====== Records for the exercise ======

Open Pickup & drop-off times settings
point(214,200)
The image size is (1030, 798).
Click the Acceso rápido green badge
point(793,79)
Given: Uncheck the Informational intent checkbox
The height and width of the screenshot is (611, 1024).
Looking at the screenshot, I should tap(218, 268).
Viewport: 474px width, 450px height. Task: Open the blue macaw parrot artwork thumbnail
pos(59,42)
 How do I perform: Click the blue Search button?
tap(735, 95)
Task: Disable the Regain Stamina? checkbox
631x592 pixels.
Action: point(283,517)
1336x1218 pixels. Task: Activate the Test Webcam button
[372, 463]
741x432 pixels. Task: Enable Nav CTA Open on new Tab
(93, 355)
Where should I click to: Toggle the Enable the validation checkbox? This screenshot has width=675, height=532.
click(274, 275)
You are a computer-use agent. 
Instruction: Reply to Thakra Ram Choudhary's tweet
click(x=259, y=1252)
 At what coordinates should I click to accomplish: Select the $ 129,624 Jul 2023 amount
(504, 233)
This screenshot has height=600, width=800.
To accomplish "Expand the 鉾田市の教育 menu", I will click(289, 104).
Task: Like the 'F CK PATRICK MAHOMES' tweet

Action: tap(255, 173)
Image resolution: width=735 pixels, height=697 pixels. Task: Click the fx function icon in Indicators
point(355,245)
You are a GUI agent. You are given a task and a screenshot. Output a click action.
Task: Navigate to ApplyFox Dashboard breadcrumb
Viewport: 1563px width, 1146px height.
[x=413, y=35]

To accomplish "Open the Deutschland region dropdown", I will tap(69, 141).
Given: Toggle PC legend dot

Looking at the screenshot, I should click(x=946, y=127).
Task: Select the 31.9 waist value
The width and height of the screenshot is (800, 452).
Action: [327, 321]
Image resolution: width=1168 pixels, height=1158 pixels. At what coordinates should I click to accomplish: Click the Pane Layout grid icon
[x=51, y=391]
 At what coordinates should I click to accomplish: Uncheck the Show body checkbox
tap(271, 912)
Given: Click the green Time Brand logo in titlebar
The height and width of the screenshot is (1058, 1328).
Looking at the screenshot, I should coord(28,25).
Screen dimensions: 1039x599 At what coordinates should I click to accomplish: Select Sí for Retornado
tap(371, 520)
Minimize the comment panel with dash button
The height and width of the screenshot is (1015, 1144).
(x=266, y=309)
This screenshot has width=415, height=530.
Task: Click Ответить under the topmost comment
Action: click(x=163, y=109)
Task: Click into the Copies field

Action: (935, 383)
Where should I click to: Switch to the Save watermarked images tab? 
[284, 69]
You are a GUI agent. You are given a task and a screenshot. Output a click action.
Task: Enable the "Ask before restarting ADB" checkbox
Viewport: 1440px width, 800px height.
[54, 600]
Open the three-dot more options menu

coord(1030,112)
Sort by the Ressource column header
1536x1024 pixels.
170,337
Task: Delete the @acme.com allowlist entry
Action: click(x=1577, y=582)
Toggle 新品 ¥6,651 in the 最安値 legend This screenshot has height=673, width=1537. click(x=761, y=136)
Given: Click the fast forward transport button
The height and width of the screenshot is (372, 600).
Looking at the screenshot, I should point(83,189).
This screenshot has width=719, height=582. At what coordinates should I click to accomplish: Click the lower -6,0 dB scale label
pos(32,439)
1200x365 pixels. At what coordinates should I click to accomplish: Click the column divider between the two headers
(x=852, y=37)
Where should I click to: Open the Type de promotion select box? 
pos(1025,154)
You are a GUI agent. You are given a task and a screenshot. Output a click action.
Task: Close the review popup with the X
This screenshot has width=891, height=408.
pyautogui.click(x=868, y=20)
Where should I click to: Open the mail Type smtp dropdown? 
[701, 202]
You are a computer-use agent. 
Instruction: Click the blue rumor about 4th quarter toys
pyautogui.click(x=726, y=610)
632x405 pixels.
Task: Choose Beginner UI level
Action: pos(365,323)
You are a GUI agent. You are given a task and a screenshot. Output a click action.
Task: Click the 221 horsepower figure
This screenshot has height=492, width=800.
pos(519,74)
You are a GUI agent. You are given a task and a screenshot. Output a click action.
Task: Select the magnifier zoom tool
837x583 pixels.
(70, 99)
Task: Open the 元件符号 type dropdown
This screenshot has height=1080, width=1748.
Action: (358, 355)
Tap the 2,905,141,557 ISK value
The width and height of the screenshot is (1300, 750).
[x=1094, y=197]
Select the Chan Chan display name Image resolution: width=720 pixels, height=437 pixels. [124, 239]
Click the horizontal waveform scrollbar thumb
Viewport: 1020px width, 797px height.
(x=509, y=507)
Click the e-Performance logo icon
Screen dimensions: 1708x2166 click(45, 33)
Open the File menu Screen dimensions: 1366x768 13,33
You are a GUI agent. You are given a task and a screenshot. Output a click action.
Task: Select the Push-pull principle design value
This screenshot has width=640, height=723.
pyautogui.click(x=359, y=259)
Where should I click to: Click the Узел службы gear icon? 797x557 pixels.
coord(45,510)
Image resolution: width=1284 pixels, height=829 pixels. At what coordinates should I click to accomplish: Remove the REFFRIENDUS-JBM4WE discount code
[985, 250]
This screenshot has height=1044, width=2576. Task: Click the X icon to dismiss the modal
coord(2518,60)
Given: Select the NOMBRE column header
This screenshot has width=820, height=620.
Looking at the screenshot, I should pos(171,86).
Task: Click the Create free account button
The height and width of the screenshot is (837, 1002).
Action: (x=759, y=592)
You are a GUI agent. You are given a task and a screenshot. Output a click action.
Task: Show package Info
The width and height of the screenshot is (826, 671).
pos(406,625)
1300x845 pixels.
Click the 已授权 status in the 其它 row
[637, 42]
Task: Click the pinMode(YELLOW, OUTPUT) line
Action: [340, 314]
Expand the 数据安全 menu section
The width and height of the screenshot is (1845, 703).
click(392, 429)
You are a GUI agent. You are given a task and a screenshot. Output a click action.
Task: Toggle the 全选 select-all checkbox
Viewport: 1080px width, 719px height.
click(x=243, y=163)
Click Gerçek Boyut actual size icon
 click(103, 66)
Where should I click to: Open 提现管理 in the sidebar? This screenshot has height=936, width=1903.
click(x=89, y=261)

======

** Assignment **
Produce the entries again, character for character.

** Worked solution **
Open Pickup & drop-off times settings
point(214,200)
The image size is (1030, 798).
Click the Acceso rápido green badge
point(793,79)
Given: Uncheck the Informational intent checkbox
The height and width of the screenshot is (611, 1024).
Looking at the screenshot, I should tap(218, 268).
Viewport: 474px width, 450px height. Task: Open the blue macaw parrot artwork thumbnail
pos(59,42)
 How do I perform: Click the blue Search button?
tap(735, 95)
Task: Disable the Regain Stamina? checkbox
631x592 pixels.
Action: point(283,517)
1336x1218 pixels. Task: Activate the Test Webcam button
[372, 463]
741x432 pixels. Task: Enable Nav CTA Open on new Tab
(93, 355)
Where should I click to: Toggle the Enable the validation checkbox? This screenshot has width=675, height=532.
click(274, 275)
You are a computer-use agent. 
Instruction: Reply to Thakra Ram Choudhary's tweet
click(x=259, y=1252)
 At what coordinates should I click to accomplish: Select the $ 129,624 Jul 2023 amount
(504, 233)
This screenshot has height=600, width=800.
To accomplish "Expand the 鉾田市の教育 menu", I will click(289, 104).
Task: Like the 'F CK PATRICK MAHOMES' tweet

Action: tap(255, 173)
Image resolution: width=735 pixels, height=697 pixels. Task: Click the fx function icon in Indicators
point(355,245)
You are a GUI agent. You are given a task and a screenshot. Output a click action.
Task: Navigate to ApplyFox Dashboard breadcrumb
Viewport: 1563px width, 1146px height.
[x=413, y=35]

To accomplish "Open the Deutschland region dropdown", I will tap(69, 141).
Given: Toggle PC legend dot

Looking at the screenshot, I should click(x=946, y=127).
Task: Select the 31.9 waist value
The width and height of the screenshot is (800, 452).
Action: [327, 321]
Image resolution: width=1168 pixels, height=1158 pixels. At what coordinates should I click to accomplish: Click the Pane Layout grid icon
[x=51, y=391]
 At what coordinates should I click to accomplish: Uncheck the Show body checkbox
tap(271, 912)
Given: Click the green Time Brand logo in titlebar
The height and width of the screenshot is (1058, 1328).
Looking at the screenshot, I should coord(28,25).
Screen dimensions: 1039x599 At what coordinates should I click to accomplish: Select Sí for Retornado
tap(371, 520)
Minimize the comment panel with dash button
The height and width of the screenshot is (1015, 1144).
(x=266, y=309)
This screenshot has width=415, height=530.
Task: Click Ответить under the topmost comment
Action: click(x=163, y=109)
Task: Click into the Copies field

Action: (935, 383)
Where should I click to: Switch to the Save watermarked images tab? 
[284, 69]
You are a GUI agent. You are given a task and a screenshot. Output a click action.
Task: Enable the "Ask before restarting ADB" checkbox
Viewport: 1440px width, 800px height.
[54, 600]
Open the three-dot more options menu

coord(1030,112)
Sort by the Ressource column header
1536x1024 pixels.
170,337
Task: Delete the @acme.com allowlist entry
Action: click(x=1577, y=582)
Toggle 新品 ¥6,651 in the 最安値 legend This screenshot has height=673, width=1537. click(x=761, y=136)
Given: Click the fast forward transport button
The height and width of the screenshot is (372, 600).
Looking at the screenshot, I should point(83,189).
This screenshot has width=719, height=582. At what coordinates should I click to accomplish: Click the lower -6,0 dB scale label
pos(32,439)
1200x365 pixels. At what coordinates should I click to accomplish: Click the column divider between the two headers
(x=852, y=37)
Where should I click to: Open the Type de promotion select box? 
pos(1025,154)
You are a GUI agent. You are given a task and a screenshot. Output a click action.
Task: Close the review popup with the X
This screenshot has width=891, height=408.
pyautogui.click(x=868, y=20)
Where should I click to: Open the mail Type smtp dropdown? 
[701, 202]
You are a computer-use agent. 
Instruction: Click the blue rumor about 4th quarter toys
pyautogui.click(x=726, y=610)
632x405 pixels.
Task: Choose Beginner UI level
Action: pos(365,323)
You are a GUI agent. You are given a task and a screenshot. Output a click action.
Task: Click the 221 horsepower figure
This screenshot has height=492, width=800.
pos(519,74)
You are a GUI agent. You are given a task and a screenshot. Output a click action.
Task: Select the magnifier zoom tool
837x583 pixels.
(70, 99)
Task: Open the 元件符号 type dropdown
This screenshot has height=1080, width=1748.
Action: (358, 355)
Tap the 2,905,141,557 ISK value
The width and height of the screenshot is (1300, 750).
[x=1094, y=197]
Select the Chan Chan display name Image resolution: width=720 pixels, height=437 pixels. [124, 239]
Click the horizontal waveform scrollbar thumb
Viewport: 1020px width, 797px height.
(x=509, y=507)
Click the e-Performance logo icon
Screen dimensions: 1708x2166 click(45, 33)
Open the File menu Screen dimensions: 1366x768 13,33
You are a GUI agent. You are given a task and a screenshot. Output a click action.
Task: Select the Push-pull principle design value
This screenshot has width=640, height=723.
pyautogui.click(x=359, y=259)
Where should I click to: Click the Узел службы gear icon? 797x557 pixels.
coord(45,510)
Image resolution: width=1284 pixels, height=829 pixels. At what coordinates should I click to accomplish: Remove the REFFRIENDUS-JBM4WE discount code
[985, 250]
This screenshot has height=1044, width=2576. Task: Click the X icon to dismiss the modal
coord(2518,60)
Given: Select the NOMBRE column header
This screenshot has width=820, height=620.
Looking at the screenshot, I should pos(171,86).
Task: Click the Create free account button
The height and width of the screenshot is (837, 1002).
Action: (x=759, y=592)
You are a GUI agent. You are given a task and a screenshot. Output a click action.
Task: Show package Info
The width and height of the screenshot is (826, 671).
pos(406,625)
1300x845 pixels.
Click the 已授权 status in the 其它 row
[637, 42]
Task: Click the pinMode(YELLOW, OUTPUT) line
Action: [340, 314]
Expand the 数据安全 menu section
The width and height of the screenshot is (1845, 703).
click(392, 429)
You are a GUI agent. You are given a task and a screenshot. Output a click action.
Task: Toggle the 全选 select-all checkbox
Viewport: 1080px width, 719px height.
click(x=243, y=163)
Click Gerçek Boyut actual size icon
 click(103, 66)
Where should I click to: Open 提现管理 in the sidebar? This screenshot has height=936, width=1903.
click(x=89, y=261)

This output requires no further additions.